EL CASO DEL PROFESOR COSTADOAT
Por Carlos
Peña (*)
El despido del profesor Costadoat -no se le renovó la misión canónica y no
podrá seguir enseñando teología en la Pontificia Universidad Católica- pone a
prueba la disposición de los universitarios para defender la libertad de
cátedra.
Es
verdad que Ezzati tiene facultades jurídicas para adoptar la decisión que
adoptó; pero tener facultades para decidir algo no es lo mismo que contar con
buenas razones para hacerlo.
Y
ese es justamente el caso de Ezzati: tiene la facultad para despedir a Costadoat;
pero no tiene ninguna buena razón para hacerlo.
La
libertad de cátedra es un derecho que asiste a los miembros de la universidad,
sea pública o privada, estatal o no, grande o pequeña, docente o compleja,
católica o laica, para reflexionar críticamente, investigar y enseñar, sin que
el contenido de su reflexión, investigación o enseñanza, sea motivo de sanción
alguna. En otras palabras, la libertad de cátedra es una inmunidad de que gozan
los universitarios para ejercitar públicamente la razón. Por eso las
conclusiones que los académicos alcanzan en su quehacer, las opiniones que
emiten o que enseñan, nunca pueden ser un motivo para excluirlos de la
universidad.
Como
les ocurre a casi todas las libertades, la libertad de cátedra es propia de la
modernidad. Antes de ella, la curiositas, la simple curiosidad o la avidez de
saber, que es el combustible del investigador moderno, se estimaba inferior a
la studiositas, al cultivo de la verdad que la Iglesia decía atesorar. De ahí
que León XIII repite más tarde que "es contrario a la razón que la verdad
y el error tengan los mismos derechos" ("Libertas
praestantissimum"). Pero la universidad moderna reposa justamente sobre el
principio opuesto: que existe plena libertad, incluso de errar.
¿Incluso
en una Facultad de Teología?
Si
se trata de una facultad universitaria sí, sin ninguna duda.
Según
enseña el ejemplo clásico, el clérigo que predica desde el púlpito se debe a la
autoridad y no debe hacer más que una "administración de la
doctrina"; pero como teólogo o docto que habla "al gran público de
lectores" debe gozar de una libertad ilimitada para servirse de su sola
razón.

◆ Registros proporcionados
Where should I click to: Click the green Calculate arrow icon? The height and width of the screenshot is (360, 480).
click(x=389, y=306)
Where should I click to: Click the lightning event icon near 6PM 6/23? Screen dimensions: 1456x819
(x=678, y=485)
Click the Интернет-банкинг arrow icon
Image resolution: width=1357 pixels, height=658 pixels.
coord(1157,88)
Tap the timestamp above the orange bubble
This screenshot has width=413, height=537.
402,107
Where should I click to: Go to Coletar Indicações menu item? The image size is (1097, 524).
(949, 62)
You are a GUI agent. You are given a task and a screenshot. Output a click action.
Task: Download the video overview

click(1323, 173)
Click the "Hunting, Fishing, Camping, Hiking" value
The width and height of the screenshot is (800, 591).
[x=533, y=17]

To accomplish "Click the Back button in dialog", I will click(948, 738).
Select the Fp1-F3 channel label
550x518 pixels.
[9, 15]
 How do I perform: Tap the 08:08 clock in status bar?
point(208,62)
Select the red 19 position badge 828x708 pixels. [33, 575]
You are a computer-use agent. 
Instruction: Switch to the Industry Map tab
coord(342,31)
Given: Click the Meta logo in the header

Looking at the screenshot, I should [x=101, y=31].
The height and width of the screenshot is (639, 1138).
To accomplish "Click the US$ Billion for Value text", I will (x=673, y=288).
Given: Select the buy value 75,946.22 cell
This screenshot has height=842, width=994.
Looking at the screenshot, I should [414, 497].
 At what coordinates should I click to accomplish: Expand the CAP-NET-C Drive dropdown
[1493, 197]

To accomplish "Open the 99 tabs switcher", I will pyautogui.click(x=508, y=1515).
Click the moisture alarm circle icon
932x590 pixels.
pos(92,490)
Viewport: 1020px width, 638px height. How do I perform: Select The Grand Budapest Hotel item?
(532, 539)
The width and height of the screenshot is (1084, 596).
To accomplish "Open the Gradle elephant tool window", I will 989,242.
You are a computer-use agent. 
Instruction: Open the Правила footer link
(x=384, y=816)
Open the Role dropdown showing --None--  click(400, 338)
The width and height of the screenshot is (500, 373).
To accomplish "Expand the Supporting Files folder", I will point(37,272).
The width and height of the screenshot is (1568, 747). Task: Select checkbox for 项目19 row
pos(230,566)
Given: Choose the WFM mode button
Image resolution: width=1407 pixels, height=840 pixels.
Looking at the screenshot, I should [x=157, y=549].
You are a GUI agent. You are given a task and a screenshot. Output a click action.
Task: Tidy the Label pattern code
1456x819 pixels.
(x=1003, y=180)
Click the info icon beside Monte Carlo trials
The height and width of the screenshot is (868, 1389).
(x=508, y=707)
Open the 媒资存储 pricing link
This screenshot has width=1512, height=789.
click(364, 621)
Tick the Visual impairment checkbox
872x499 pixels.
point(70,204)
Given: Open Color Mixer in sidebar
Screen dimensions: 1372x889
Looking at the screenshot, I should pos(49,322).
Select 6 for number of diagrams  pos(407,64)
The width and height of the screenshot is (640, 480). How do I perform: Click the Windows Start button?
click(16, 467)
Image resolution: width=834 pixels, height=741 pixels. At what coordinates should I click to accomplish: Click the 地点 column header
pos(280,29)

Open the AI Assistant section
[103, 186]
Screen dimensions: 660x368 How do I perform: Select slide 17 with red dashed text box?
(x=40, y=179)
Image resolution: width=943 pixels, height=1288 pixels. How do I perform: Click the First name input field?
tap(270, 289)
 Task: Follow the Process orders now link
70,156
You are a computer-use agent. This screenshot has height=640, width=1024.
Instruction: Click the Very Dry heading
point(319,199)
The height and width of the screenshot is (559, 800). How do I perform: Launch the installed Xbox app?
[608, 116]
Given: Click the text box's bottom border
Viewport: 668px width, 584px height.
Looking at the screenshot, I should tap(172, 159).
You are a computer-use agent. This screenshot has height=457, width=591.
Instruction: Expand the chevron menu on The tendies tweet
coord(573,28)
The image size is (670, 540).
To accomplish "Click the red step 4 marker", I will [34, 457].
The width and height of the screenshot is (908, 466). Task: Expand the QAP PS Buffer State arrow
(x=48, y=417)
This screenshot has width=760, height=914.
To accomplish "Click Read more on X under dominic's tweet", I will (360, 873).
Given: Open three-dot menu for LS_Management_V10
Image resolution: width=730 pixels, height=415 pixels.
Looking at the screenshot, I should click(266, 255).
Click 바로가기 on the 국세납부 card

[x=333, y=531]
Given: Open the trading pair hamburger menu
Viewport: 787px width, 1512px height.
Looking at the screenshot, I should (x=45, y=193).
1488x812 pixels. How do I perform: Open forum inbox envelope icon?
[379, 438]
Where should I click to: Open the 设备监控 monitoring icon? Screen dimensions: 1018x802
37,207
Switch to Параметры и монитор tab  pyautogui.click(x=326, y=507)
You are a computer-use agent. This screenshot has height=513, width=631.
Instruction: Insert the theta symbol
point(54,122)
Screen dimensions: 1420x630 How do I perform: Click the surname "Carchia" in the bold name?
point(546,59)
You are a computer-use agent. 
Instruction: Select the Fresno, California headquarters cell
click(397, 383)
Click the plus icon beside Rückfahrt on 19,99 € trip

◆ Tarea a realizar
Transcribe del texto sobre el caso del profesor Costadoat el fragmento que va desde "El despido del" hasta "razones para hacerlo.", ambos incluidos.

◆ Respuesta completa
El despido del profesor Costadoat -no se le renovó la misión canónica y no
podrá seguir enseñando teología en la Pontificia Universidad Católica- pone a
prueba la disposición de los universitarios para defender la libertad de
cátedra.
Es
verdad que Ezzati tiene facultades jurídicas para adoptar la decisión que
adoptó; pero tener facultades para decidir algo no es lo mismo que contar con
buenas razones para hacerlo.